Erfolgversprechende Entwicklungen müssen „von innen“ kommen. Hilfe „von außen“ kann nicht die generelle Lösung sein. Sie ist lediglich projektbezogen und zeitlich begrenzt zu geben. Der immer wieder vorgebrachte Lösungsvorschlag, die Flucht­ursachen mit mehr Entwicklungsgeldern zu bekämpfen, ist völlig falsch. Verschwiegen wird dabei, dass Entwicklungshilfe kaum Arbeitsplätze geschaffen hat, außer in der Entwicklunshilfe selbst. Dieses Festhalten an liebgewordenen Denkmustern hat vieles in Afrika in falsche Bahnen gelenkt. Seit Beginn der kontrovers geführten Flüchtlings­debatte 2015 haben Rettungsvorschläge für Afrika Hochkonjunktur. Mit verschiedenen “ Medizinverschreibungen“, wie die Fluchtursachen zu bekämpfen sind, so etwa mit einem Milliarden Dollar verschlingenden „Marshallplan MIT Afria“ oder der festgefahrenen Reform einer fairen Handelspolitik zwischen der EU und Afrika, ist Afrika nicht geholfen. Hilfe „von außen“  kann nicht die Lösung sein. Sie kann nur „von innen“ von zivil­gesellschaftlichen Initiativen kommen, die genau wissen, was von der Bevölkerung vor Ort gebraucht wird und mit ihnen zusammen umgesetzt werden kann. Korrupte afrikanische Länder haben es immer verstanden, die Hand aufzuhalten, ohne eigene Anstrengung und Verantwortung für ihre eigene Entwicklung zu übernehmen. Mit einer klugen, weitsichtigen und nachhaltigen Entwicklungszusammenarbeit mit afrikanischen Staaten wäre es möglich gewesen, die verschiedenen Fluchtursachen rechtzeitig zu erkennen und ihnen entgegen zu steuern. Bis heute ist kein kritischer Diskurs darüber geführt worden, ob nicht Fluchtursachen auch fluchtverursachende Gründe haben. Zu fragen wäre zu allererst: Welche Ursachen liegen bei uns vor und welche in Afrika? Festzuhalten ist, dass die Korruption in Afrika immer nur lautstark beklagt wird, aber dennoch Milliardenhilfen jedes Jahr an Entwicklungsgeldern gegeben werden. Auf diese Weise hat die deutsche Entwicklungspolitik die korrupten Staaten stabilisiert und sie nicht zu Reformen ermutigt. Sie ist damit entscheident für Entmündigung, Lähmung und Stillstand mit verantwortlich. Eigenverantwortung  und Invesitionsfreudigkeit sowie eine Reformfähigkeit der afrikanischen Staaten hätten vielmehr gefördert werden müssen.

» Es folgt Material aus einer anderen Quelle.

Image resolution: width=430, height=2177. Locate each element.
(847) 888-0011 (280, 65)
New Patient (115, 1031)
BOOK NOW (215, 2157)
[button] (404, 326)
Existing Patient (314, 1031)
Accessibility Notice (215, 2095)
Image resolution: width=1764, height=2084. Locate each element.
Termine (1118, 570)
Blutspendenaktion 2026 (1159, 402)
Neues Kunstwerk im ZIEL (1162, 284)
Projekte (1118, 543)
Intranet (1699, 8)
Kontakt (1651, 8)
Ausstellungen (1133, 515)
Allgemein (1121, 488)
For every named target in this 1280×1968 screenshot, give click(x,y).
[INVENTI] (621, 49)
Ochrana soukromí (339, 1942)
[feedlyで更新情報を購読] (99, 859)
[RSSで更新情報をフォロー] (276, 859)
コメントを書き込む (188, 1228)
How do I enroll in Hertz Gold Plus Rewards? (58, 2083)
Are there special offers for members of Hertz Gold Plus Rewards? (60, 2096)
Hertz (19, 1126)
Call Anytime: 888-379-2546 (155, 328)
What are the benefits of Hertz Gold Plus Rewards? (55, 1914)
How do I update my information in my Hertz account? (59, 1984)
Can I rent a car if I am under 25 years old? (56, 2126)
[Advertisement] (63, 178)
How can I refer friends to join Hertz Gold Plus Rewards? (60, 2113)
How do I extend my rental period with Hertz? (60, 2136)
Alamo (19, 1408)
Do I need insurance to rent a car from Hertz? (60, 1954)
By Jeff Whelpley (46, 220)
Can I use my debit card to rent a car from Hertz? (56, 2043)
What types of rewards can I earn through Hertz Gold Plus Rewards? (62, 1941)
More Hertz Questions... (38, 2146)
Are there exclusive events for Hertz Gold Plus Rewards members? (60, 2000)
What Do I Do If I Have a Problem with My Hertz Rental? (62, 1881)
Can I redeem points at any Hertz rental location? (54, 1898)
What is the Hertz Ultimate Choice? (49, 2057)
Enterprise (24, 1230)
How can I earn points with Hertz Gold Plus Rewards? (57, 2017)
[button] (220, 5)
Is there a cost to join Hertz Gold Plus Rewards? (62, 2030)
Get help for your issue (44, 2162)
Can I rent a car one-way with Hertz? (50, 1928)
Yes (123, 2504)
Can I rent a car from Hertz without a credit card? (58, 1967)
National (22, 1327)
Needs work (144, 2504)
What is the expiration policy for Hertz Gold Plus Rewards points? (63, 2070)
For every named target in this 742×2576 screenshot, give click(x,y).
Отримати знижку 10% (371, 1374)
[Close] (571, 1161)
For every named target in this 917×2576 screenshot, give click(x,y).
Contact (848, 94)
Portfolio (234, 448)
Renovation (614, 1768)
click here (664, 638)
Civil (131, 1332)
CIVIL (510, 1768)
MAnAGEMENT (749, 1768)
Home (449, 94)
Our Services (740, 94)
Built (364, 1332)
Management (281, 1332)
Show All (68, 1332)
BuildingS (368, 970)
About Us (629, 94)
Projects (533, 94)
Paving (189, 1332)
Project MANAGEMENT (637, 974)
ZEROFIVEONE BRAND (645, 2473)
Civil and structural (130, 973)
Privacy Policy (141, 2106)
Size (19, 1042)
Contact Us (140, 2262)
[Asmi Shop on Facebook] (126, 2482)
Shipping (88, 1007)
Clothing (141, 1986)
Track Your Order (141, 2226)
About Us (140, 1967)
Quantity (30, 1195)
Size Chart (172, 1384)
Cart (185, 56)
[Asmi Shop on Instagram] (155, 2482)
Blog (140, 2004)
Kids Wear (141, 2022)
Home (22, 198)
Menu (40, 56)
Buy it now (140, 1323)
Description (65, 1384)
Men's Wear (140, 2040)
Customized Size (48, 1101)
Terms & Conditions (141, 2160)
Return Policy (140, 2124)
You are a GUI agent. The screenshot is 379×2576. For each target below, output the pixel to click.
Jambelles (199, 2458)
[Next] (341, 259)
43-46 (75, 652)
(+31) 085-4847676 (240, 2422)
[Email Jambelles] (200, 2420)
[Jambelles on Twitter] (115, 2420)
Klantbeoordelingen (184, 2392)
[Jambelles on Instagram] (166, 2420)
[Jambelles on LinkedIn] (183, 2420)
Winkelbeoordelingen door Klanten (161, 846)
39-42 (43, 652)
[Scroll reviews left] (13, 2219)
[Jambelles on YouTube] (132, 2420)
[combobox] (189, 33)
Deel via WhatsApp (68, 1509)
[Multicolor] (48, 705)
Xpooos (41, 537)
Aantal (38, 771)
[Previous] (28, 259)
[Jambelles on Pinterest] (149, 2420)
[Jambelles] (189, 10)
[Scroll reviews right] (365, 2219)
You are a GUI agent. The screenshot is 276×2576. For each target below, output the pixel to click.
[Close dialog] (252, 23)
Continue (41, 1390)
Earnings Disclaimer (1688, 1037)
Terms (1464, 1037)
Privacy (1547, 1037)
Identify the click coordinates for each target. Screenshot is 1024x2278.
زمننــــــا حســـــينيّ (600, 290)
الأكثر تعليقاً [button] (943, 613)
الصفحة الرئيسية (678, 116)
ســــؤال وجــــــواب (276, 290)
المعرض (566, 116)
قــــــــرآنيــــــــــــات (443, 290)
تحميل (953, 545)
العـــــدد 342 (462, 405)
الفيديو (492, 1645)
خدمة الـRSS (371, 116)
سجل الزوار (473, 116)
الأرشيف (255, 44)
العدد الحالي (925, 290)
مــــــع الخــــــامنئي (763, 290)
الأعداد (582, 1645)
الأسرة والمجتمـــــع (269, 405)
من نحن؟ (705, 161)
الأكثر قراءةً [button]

Was kann nun ein kleiner gemeinnütziger Verein tun wie der unserige? Natürlich kann er nicht den „großen Entwurf“ liefern, aber er befindet sich auf einem guten Weg, hat viel Vertrauen sowohl in Deutschland als auch in Kenia gefunden und hat eine Reihe großartiger Spender überzeugt, unsere Arbeit finanziell zu unterstützen. Was uns am meisten erfreut und uns ermutigt, unsere „Politik der kleinen Schritte“ fortzusetzen, sind die Initiativen, die von unseren Schützlingen entwickelt worden sind. Da ist es die Initiative von John Wesonga, ein Student, den unser Verein gefördert hat, der die erste Bibliothek mit dem Namen „Glimmer of Hope“ überhaupt in einem Slum von Nairobi aufgebaut hat, die wir auch mit englisch-sprachigen Büchern und auch mit Geld unter­stützen. Zur Zeit findet in dieser Bibliothek ein mehrwöchiger Computerkurs statt. Gedacht ist weiterhin hier ein Kulturzentrum zu entwickeln, in dem unter anderem jähr­liche Lehrerfortbildungen stattfinden sowie Musikveranstaltungen und auch Seminare zur politischen Bildung. Die Slumbevölkerung erfährt dadurch eine bisher nicht gekannte Wertschätzung und macht die Erfahrung, dass vieles auch in eigener Regie geplant und durchgeführt werden kann. Diese Selbstermächtigung, etwas in eigener Regie mit hoher Kreativität zu planen und in die Realität umzusetzen, ist für sie ein ganz neues Lebens­gefühl, das ungeahnte Kräfte entfaltet. Einige unserer Schützlinge haben inzwischen ihr Studium beendet und einen guten Job gefunden, so zwei bei der Friedrich Ebert Stiftung in Nairobi.

Unser Verein ist sehr dankbar, dass OB Leibe und die Lokale Agenda 21 bereit sind, Studierende aus Kenia zu einem dreimonatigen Praktikum einzuladen und zu betreuen. Weiterhin sind wir bemüht, Kontakt zur Handwerkskammer aufzunehmen, um kenianische Studierende, die handwerklich sehr geschickt sind, für nichtuniversitäre Berufsperspektiven auszubilden.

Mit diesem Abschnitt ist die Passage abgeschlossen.